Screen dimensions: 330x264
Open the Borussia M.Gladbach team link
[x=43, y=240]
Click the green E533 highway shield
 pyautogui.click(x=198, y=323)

***

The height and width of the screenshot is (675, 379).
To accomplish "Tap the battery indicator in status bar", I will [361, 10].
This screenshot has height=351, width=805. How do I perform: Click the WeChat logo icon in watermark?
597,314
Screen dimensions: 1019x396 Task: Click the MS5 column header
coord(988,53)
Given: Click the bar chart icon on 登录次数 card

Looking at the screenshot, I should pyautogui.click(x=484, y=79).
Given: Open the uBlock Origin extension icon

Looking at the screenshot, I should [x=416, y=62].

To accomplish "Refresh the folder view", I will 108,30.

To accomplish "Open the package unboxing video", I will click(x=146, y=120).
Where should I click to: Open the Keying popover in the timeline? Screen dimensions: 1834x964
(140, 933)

***

--- Task details ---
Copy all the lines above that hold the string "accomplish".

--- Written response ---
To accomplish "Tap the battery indicator in status bar", I will [361, 10].
To accomplish "Refresh the folder view", I will 108,30.
To accomplish "Open the package unboxing video", I will click(x=146, y=120).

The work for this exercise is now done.